The data
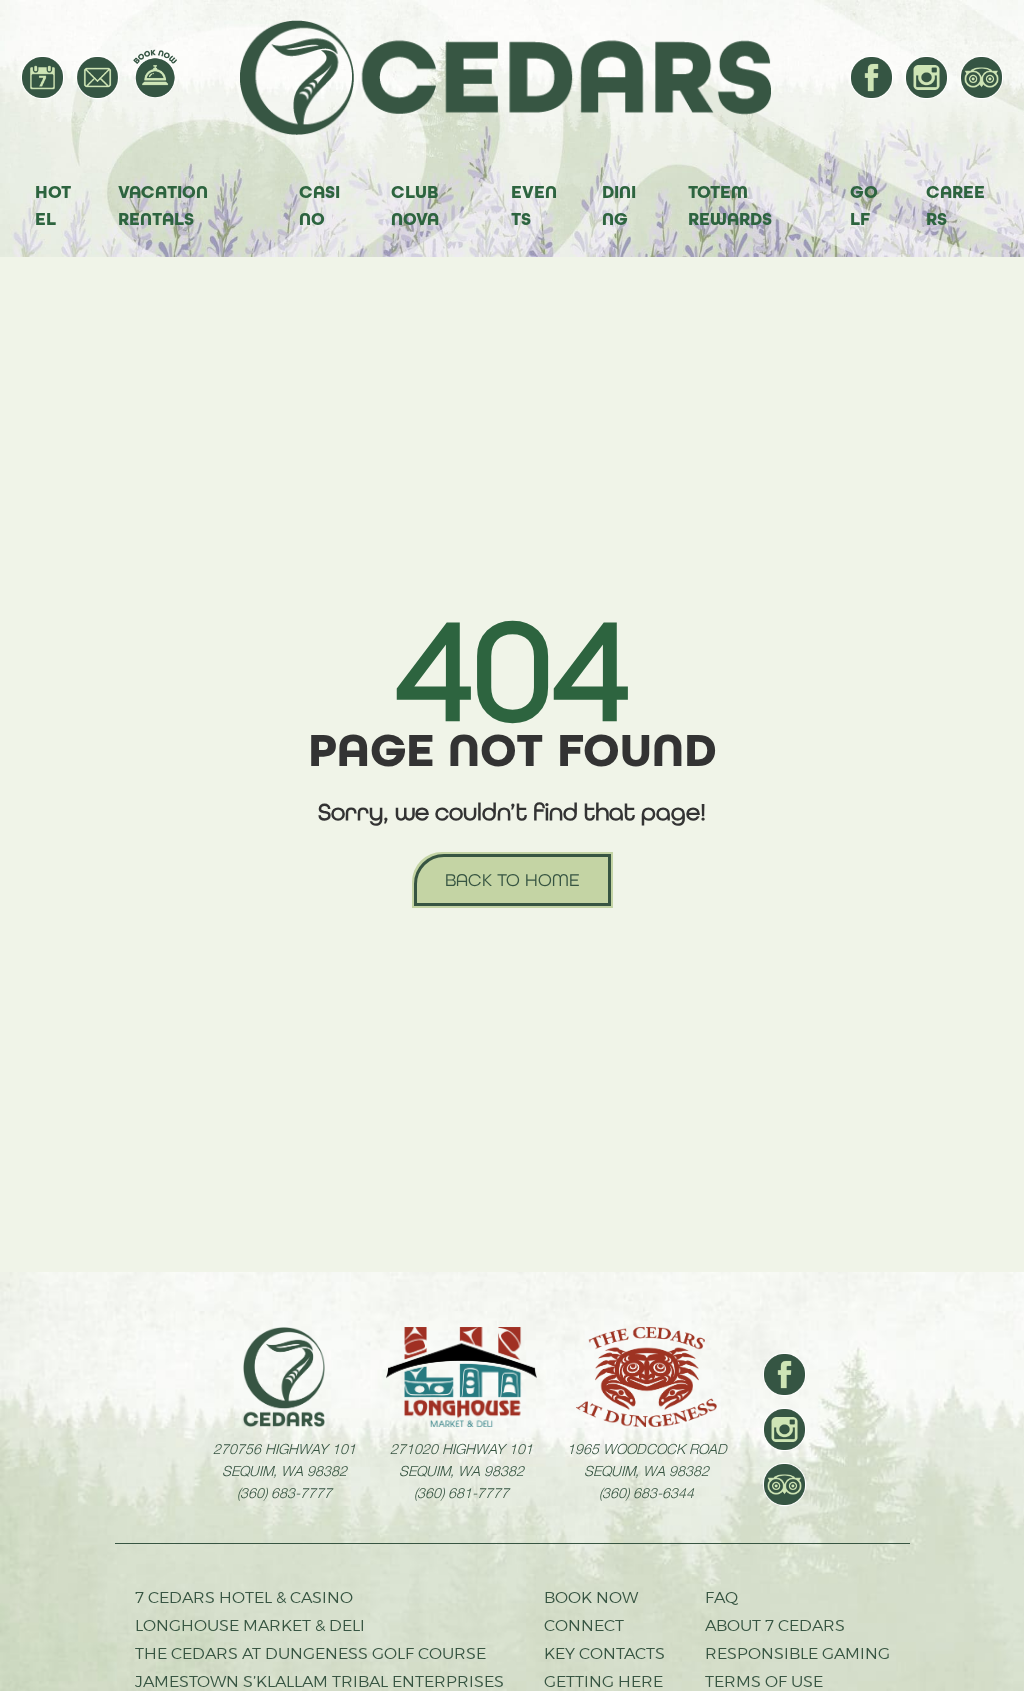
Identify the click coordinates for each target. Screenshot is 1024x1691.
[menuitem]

...

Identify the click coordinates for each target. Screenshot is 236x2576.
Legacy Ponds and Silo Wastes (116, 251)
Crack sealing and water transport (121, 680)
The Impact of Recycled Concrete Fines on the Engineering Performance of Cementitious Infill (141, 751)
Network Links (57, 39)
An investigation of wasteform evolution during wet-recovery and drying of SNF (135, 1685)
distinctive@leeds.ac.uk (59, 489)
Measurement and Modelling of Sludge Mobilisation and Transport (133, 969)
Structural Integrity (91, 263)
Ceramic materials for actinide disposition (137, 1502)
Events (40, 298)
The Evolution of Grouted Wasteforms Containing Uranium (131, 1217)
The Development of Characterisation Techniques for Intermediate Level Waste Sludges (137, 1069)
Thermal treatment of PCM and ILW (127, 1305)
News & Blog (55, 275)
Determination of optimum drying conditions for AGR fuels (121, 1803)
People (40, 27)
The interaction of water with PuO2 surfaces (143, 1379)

==

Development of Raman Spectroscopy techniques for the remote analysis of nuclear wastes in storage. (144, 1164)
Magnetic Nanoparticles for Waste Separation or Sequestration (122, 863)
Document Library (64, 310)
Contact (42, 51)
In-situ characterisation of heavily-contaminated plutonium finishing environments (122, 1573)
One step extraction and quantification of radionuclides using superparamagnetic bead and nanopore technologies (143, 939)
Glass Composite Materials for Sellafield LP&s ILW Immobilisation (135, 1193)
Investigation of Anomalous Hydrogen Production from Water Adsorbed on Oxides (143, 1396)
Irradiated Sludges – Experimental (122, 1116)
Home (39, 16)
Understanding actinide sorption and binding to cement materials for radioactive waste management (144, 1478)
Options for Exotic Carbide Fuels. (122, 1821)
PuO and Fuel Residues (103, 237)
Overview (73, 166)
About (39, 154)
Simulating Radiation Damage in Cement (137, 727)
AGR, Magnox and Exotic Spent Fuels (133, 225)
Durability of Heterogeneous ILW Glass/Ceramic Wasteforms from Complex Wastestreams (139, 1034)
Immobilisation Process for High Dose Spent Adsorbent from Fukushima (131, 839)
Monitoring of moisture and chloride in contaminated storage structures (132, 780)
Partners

Prompt
From the records above, reproduce exactly the lines from the one with "distinctive@leeds.ac.uk (59, 489)" to the one with "The interaction of", both included, and no others.

Response
distinctive@leeds.ac.uk (59, 489)
Measurement and Modelling of Sludge Mobilisation and Transport (133, 969)
Structural Integrity (91, 263)
Ceramic materials for actinide disposition (137, 1502)
Events (40, 298)
The Evolution of Grouted Wasteforms Containing Uranium (131, 1217)
The Development of Characterisation Techniques for Intermediate Level Waste Sludges (137, 1069)
Thermal treatment of PCM and ILW (127, 1305)
News & Blog (55, 275)
Determination of optimum drying conditions for AGR fuels (121, 1803)
People (40, 27)
The interaction of water with PuO2 surfaces (143, 1379)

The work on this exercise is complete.